The subsequent paragraph represents an even more grandiose detour on the narrator’s part, and the authorial persona here in many respects has less in common with the usual sort of first-person narrator than with the wide-ranging summing-up voice of third-person omniscient narration. The narrator doesn’t mean it ironically when he says that few readers can be supposed capable of making this observation themselves—he’s more delusional than that, and the observation not so “deep” as he supposes, with irony emerging from Fielding’s orientation toward the narrator rather than from the narrator’s toward the reader. His boast of “Inspiration” and his assertion of brotherhood in a group designated as “we Writers” harks back to the voice of the projector/hack writer who narrates Swift’s brilliant and disorienting prose satire A Tale of a Tub. The legacy of the generation of writers that included Swift and Pope would remain very strong not just for Fielding but for Austen as well, though her novels were not written until the early years of the nineteenth century, roughly a hundred years after the beginning of Britain’s Augustan age: Augustan because of the ways (in literature and politics) it reminded participants and onlookers of the Rome of Horace and Juvenal under the rule of Augustus.
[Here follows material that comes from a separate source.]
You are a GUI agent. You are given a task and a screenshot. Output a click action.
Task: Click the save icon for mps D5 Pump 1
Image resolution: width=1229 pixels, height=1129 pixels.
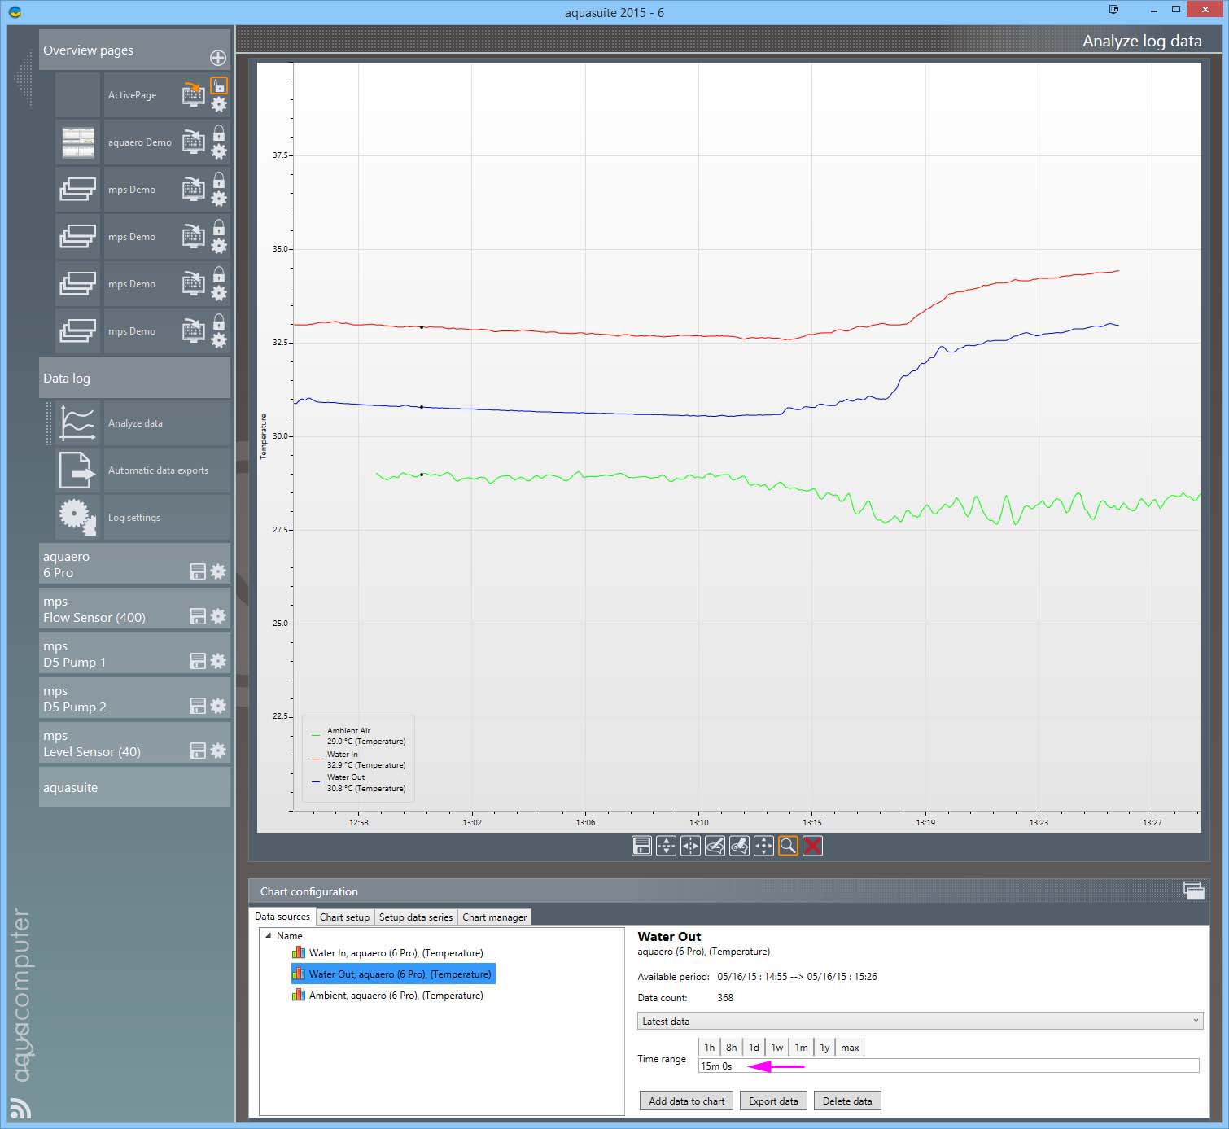click(x=197, y=661)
Britain’s own period of empire, prosperity and power was deemed a second Augustan age not least because of the fact that satire had come to be considered the dominant—perhaps even the most prestigious—literary mode. The great writers of this period learned from La Rochefoucauld and other seventeenth-century French writers (Nicolas Boileau in particular) their mastery over irony, antithesis and the pointed form of the rhymed couplet. Satire ceased to be the dominant literary mode as the century progressed, but the sounds and rhythms of satire continued to inflect all sorts of prose as well as poetry. Even the social thought of Enlightenment giants like David Hume and Adam Smith can be seen as having a fundamentally ironic or paradoxical cast of thought, at the level of the sentence as well as of the broader arguments: Bernard Mandeville’s notorious satire The Fable of the Bees, whose subtitle was Private Vices, Publick Benefits, was loathed by Adam Smith, but Mandeville’s basic insight about how the vice of luxury at the individual level contributes to prosperity at the national level motivates some of Smith’s own economic thought as well.